--- EXTRAIT À LIRE ---

1) Sur la contrefaçon de droit d'auteur
Aux termes du premier alinéa de l'article L.111-1 du code de la propriété intellectuelle, l'auteur d'une œuvre de l'esprit jouit sur cette œuvre, du seul fait de sa création, d'un droit de propriété incorporelle exclusif et opposable à tous.
Ce droit comporte des attributs d'ordre intellectuel et moral ainsi que des attributs d'ordre patrimonial, qui sont déterminés par les livres Ier et III du présent code.
Par ailleurs, l'article L122-4 du même code dispose que toute représentation ou reproduction intégrale ou partielle faite sans le consentement de l'auteur ou de ses ayants droits ou ayants cause est illicite. Il en est de même pour la traduction, adaptation ou la transformation, l'arrangement ou la reproduction par un art ou un procédé quelconque.
Aux termes de l'article L112-1 du code de la propriété intellectuelle, les dispositions du présent code protègent les droits des auteurs sur toutes les œuvres de l'esprit, quels qu'en soient le genre, la forme d'expression, le mérite ou la destination.
L'article L. 112-2 du code de la propriété intellectuelle dispose
« Sont considérés notamment comme œuvres de l'esprit au sens du présent code :
9° Les œuvres photographiques et celles réalisées à l'aide de techniques analogues à la photographie ; »
Il appartient à celui qui revendique la protection au titre du droit d'auteur de démontrer l'originalité de l'œuvre en cause, et donc d'apporter la preuve de l'existence d'un apport original.
L'originalité s'entend ainsi comme le reflet de la personnalité du créateur, l'œuvre devant se distinguer du domaine public antérieur et porter la trace d'un effort personnel de création et de recherche esthétique dans la combinaison des éléments caractéristiques, ou encore présenter une physionomie propre et nouvelle. L'originalité doit être appréciée au regard d'œuvres déjà connues afin de déterminer si la création revendiquée s'en dégage d'une manière suffisamment nette et significative, et si ces différences résultent d'un effort de création, marquant l'œuvre revendiquée de l'empreinte de la personnalité de son auteur.
En l'espèce, la société Zorn et M. [P] [K] demandent à la cour de dire que la société Leroy Merlin a commis des actes de contrefaçon portant sur plus de 130 photographies et de la condamner à ce titre au paiement des sommes de 295 224 euros en réparation du préjudice matériel et 30 000 euros en réparation du préjudice moral.
Ils soutiennent que durant la période de collaboration, et notamment en 2013, 2014 et 2015, avec la société Leroy Merlin, ils avaient en charge de réaliser des clichés photographiques pour le guide jardin. Ils font valoir que ces clichés sont des œuvres originales qui bénéficient de la protection des dispositions des articles L. 111-1 et suivants du code de la propriété intellectuelle, et qu'à ce titre en les utilisant après la rupture de leur relation commerciale, la société Leroy Merlin a commis des actes de contrefaçon.
Ils affirment que la société Leroy Merlin se contentait de sélectionner les produits qui devaient figurer dans le catalogue ainsi que la mise en page et le dimensionnement des photos. Pour le reste, à savoir la liberté du choix du lieu, des couleurs, des accessoires, des dispositions des produits dans la mise en scène, cela relevait exclusivement de la libre appréciation de l'auteur de la photographie.

--- DONNÉES FOURNIES ---

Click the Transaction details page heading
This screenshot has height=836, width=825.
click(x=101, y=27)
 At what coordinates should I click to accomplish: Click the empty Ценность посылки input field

---

CONSIGNES DE TRAVAIL:
1. Les affirmations suivantes concordent-elles avec l'extrait sur la contrefaçon de droit d'auteur ? Répondez à chacune par oui ou par non, en citant textuellement les mots décisifs.
(a) L'article L122-4 rend illicite une reproduction partielle faite sans le consentement de l'auteur.
(b) C'est à la société accusée de contrefaçon de prouver que l'œuvre n'est pas originale.
(c) La société Zorn et M. [P] [K] réclament 30 000 euros au titre du préjudice moral.
2. Restituez à l'identique le passage de l'extrait sur la contrefaçon de droit d'auteur allant de « Aux termes de » à « ou la destination. ».
3. Pouvez-vous résumer l'extrait sur la contrefaçon de droit d'auteur en deux phrases ?
Appuyez-vous uniquement sur l'extrait sur la contrefaçon de droit d'auteur, sans recourir au matériel.

RÉPONSES PAR CONSIGNE:
1.
(a) Oui : « toute représentation ou reproduction intégrale ou partielle faite sans le consentement de l'auteur ou de ses ayants droits ou ayants cause est illicite ».
(b) Non : « Il appartient à celui qui revendique la protection au titre du droit d'auteur de démontrer l'originalité de l'œuvre en cause ».
(c) Oui : « 30 000 euros en réparation du préjudice moral ».

2.
Aux termes de l'article L112-1 du code de la propriété intellectuelle, les dispositions du présent code protègent les droits des auteurs sur toutes les œuvres de l'esprit, quels qu'en soient le genre, la forme d'expression, le mérite ou la destination.

3. Le code de la propriété intellectuelle accorde à l'auteur d'une œuvre de l'esprit, y compris une œuvre photographique, un droit exclusif et opposable à tous, et rend illicite toute reproduction faite sans son consentement, mais celui qui revendique cette protection doit démontrer l'originalité de l'œuvre. La société Zorn et M. [P] [K] soutiennent que la société Leroy Merlin a commis des actes de contrefaçon portant sur plus de 130 photographies en utilisant après la rupture de leur relation commerciale les clichés réalisés pour le guide jardin, et réclament 295 224 euros au titre du préjudice matériel et 30 000 euros au titre du préjudice moral.